The Aouzou Strip (; , ) is a strip of land in northern Chad that lies along the border with Libya, extending south to a depth of about 100 kilometers into Chad's Borkou, Ennedi Ouest, Ennedi Est, and Tibesti Regions for an area of 114,000 km2. It is named after the small town and oasis of Aouzou. The region played a significant role in the Chadian–Libyan War.

Inclusion in Italian Libya

The Aouzou strip was defined for the first time in the discussions between France and Italy after World War I, in relation to an award to Italy for the victory in that war.  At the Paris Peace Conference, 1919, the Kingdom of Italy did not receive any of the German colonies, but instead was given the Oltre Giuba from the United Kingdom, and France agreed to give some Saharan territories to Italian Libya.
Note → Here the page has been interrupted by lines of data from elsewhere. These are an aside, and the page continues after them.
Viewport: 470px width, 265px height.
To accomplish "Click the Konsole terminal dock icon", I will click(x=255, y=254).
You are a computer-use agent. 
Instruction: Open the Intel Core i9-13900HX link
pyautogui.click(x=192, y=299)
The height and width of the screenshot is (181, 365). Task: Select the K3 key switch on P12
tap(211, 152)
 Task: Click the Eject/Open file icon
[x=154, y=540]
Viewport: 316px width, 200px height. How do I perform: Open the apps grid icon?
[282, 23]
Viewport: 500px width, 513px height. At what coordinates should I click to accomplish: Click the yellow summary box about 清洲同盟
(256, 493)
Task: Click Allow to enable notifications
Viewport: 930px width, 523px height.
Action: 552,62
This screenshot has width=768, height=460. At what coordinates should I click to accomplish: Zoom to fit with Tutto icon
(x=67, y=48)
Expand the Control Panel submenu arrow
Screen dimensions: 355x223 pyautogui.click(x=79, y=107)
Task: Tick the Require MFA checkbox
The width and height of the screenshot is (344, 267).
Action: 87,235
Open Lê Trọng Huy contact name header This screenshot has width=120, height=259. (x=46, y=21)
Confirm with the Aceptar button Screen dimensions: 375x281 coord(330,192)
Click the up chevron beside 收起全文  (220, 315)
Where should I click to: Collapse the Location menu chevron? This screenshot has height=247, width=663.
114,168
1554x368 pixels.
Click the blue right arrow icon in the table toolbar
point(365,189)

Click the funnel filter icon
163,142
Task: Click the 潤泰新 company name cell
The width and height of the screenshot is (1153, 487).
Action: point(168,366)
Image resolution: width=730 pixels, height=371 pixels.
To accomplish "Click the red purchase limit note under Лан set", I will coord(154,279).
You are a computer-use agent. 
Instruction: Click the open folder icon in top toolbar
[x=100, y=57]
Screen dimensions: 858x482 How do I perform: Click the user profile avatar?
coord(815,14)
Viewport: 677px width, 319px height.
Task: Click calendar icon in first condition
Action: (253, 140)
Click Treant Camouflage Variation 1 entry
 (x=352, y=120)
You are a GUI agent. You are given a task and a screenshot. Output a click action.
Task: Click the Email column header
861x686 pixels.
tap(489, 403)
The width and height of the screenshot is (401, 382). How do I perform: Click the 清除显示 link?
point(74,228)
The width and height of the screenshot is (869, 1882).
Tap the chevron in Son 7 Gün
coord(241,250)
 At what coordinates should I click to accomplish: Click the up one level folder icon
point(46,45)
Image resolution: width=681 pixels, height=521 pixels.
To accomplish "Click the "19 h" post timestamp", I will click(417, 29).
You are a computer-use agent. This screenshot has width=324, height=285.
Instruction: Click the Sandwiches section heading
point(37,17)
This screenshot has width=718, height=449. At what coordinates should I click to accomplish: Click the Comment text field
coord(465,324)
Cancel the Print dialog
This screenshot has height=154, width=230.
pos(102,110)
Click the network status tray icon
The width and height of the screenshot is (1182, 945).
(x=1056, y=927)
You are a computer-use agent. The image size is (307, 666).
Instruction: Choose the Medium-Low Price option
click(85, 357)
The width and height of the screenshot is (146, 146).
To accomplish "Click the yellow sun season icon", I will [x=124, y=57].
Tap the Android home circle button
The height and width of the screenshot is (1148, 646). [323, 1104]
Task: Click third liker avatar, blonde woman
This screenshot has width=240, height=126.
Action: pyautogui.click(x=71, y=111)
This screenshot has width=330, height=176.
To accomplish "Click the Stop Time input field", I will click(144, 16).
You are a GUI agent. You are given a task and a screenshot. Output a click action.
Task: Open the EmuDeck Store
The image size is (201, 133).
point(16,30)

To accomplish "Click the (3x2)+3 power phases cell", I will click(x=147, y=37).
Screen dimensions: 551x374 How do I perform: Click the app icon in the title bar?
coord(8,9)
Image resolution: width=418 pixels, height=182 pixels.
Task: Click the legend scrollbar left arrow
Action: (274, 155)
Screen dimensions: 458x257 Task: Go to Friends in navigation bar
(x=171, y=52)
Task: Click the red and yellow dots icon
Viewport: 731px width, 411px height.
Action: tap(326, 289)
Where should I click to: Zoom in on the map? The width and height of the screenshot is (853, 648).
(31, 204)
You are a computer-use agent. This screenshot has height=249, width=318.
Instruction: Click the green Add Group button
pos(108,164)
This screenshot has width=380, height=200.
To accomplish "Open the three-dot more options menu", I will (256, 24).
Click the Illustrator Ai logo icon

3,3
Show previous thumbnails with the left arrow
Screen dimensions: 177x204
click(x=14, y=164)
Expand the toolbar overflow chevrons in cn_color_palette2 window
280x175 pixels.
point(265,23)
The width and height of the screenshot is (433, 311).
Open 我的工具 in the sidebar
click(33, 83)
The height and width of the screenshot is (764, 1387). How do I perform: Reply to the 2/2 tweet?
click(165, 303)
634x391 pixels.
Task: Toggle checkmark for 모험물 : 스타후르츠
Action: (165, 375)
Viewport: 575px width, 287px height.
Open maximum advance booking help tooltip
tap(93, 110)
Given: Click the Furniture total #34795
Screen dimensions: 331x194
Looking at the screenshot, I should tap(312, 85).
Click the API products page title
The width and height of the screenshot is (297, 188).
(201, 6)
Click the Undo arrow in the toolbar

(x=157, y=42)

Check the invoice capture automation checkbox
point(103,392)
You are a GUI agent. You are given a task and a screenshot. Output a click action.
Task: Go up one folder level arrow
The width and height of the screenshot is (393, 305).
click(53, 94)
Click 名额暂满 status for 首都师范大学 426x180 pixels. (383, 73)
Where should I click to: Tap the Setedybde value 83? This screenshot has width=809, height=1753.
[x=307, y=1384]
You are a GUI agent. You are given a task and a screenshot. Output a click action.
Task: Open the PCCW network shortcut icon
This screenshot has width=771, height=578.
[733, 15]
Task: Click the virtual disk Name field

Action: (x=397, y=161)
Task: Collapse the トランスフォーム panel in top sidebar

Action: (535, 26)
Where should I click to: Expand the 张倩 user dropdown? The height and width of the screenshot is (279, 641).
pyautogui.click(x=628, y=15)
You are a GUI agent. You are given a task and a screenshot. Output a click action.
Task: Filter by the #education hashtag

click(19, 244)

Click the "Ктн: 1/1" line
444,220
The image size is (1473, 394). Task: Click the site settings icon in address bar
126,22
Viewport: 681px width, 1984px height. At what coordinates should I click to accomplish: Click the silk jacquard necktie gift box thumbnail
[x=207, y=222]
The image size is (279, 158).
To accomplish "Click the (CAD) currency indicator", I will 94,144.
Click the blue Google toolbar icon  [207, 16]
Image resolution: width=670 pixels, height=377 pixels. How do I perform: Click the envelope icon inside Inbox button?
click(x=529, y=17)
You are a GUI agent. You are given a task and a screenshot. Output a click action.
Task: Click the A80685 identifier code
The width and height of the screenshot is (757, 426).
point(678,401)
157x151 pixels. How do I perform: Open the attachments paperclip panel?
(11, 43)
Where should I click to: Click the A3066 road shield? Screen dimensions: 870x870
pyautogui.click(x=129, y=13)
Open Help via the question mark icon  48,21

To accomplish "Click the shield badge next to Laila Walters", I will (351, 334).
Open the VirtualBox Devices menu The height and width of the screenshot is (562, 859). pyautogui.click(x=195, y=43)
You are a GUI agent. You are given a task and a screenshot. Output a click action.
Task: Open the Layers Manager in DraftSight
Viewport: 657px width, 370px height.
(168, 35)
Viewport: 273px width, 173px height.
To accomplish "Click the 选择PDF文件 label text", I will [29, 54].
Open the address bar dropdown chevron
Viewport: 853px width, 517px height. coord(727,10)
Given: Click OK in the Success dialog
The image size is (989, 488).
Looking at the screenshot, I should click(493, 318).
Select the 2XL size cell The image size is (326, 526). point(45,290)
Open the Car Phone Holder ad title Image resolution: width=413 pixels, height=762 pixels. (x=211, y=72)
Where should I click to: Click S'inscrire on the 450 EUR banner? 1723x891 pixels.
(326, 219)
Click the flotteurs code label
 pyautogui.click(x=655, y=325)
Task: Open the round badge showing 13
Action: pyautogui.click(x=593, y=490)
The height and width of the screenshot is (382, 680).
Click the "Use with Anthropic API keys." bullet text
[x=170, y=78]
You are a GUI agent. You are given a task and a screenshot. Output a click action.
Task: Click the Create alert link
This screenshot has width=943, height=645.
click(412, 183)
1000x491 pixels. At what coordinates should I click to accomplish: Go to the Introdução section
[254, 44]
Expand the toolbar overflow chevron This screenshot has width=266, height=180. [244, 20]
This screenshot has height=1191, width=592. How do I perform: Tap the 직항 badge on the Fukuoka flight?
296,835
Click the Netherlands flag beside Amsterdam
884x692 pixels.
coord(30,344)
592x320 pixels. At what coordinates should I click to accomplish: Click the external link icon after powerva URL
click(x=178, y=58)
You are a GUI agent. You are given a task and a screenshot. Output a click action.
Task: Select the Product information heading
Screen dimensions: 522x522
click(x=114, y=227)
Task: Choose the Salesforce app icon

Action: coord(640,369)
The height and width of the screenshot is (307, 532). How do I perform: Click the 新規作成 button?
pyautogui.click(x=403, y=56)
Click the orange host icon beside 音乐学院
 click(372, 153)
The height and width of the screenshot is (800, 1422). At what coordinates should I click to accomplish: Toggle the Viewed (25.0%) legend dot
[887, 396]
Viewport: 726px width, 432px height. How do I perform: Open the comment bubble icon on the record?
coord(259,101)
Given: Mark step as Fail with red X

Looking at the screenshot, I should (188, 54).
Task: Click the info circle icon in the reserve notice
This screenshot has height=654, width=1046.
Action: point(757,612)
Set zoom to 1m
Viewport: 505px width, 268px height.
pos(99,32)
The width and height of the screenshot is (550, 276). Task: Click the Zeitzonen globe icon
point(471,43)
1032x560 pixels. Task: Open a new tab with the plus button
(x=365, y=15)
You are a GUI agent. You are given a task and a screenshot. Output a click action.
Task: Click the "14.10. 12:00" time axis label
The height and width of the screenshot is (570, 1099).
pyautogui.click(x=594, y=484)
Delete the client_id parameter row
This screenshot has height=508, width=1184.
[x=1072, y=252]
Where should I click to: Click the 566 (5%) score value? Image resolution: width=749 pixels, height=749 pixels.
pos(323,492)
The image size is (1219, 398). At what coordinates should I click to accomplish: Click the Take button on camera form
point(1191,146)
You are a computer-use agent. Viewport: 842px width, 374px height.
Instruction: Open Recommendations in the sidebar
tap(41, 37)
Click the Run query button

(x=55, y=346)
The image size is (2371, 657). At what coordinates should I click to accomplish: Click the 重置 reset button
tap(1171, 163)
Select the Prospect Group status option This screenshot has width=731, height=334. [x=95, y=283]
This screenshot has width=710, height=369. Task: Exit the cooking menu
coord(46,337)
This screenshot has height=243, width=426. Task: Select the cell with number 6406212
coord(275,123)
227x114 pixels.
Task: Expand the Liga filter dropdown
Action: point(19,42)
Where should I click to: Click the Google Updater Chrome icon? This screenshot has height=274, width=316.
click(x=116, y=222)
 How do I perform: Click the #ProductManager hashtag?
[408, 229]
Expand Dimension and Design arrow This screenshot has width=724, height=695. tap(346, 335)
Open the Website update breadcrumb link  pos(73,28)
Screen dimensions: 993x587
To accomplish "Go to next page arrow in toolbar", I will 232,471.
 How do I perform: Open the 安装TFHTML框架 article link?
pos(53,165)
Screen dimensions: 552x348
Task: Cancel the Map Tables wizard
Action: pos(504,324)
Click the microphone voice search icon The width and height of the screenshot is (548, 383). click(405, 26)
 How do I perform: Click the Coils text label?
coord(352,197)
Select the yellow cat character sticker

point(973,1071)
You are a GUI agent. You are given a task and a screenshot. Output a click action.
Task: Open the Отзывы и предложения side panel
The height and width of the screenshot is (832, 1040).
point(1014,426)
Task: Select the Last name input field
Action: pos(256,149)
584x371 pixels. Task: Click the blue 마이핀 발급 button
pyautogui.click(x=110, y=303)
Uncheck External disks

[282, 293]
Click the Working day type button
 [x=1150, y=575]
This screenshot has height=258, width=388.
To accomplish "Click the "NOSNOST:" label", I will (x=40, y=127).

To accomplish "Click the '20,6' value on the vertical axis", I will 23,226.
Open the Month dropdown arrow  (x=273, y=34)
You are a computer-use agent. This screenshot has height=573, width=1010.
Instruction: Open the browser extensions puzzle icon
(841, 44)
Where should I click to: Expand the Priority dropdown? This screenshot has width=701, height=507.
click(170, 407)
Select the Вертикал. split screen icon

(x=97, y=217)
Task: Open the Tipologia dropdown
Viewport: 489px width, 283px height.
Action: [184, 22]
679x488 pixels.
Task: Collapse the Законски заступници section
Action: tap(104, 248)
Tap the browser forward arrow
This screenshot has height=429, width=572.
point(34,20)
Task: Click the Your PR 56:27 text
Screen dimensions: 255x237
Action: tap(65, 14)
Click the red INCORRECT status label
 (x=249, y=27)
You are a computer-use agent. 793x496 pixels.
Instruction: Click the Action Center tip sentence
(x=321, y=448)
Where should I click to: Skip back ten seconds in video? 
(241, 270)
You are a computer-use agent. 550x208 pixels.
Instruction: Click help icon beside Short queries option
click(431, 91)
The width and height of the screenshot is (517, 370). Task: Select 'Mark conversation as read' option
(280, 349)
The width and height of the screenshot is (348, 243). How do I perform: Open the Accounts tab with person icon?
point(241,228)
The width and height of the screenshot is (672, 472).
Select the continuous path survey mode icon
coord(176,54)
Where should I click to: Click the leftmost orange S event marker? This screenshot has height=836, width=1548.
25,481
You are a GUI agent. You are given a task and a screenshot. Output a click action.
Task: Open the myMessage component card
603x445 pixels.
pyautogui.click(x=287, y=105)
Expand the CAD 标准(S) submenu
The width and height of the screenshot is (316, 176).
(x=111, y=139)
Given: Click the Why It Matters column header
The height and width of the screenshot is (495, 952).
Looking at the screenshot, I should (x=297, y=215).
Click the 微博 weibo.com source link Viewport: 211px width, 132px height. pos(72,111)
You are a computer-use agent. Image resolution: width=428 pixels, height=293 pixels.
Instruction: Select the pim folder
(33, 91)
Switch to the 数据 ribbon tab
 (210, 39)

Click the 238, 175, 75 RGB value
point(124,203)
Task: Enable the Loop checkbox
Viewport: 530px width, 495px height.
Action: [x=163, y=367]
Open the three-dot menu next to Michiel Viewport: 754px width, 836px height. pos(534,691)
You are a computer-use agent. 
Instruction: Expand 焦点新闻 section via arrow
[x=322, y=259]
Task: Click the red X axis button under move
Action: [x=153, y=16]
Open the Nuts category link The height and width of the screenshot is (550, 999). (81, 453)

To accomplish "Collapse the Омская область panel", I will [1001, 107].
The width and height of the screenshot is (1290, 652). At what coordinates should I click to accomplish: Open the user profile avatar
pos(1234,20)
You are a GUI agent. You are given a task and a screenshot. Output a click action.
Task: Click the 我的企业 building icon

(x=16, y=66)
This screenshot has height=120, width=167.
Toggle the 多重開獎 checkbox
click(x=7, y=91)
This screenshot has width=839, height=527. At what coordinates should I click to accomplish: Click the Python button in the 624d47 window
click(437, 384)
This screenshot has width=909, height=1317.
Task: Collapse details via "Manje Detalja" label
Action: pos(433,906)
After many discussions during the 1920s, in 1935 the Franco-Italian Agreement was signed between Benito Mussolini and Pierre Laval, which included a provision under which Italy would receive the Aouzou strip, which was to be added to Libya. France's other motivations in concluding this agreement with Italy were to settle the status of the Italian Tunisian community in its protectorate of the country, to remove irredentist Italian claims to Nice, and to prevent Italy from growing closer to Nazi Germany by keeping it closely aligned with France and the United Kingdom (the Stresa Front).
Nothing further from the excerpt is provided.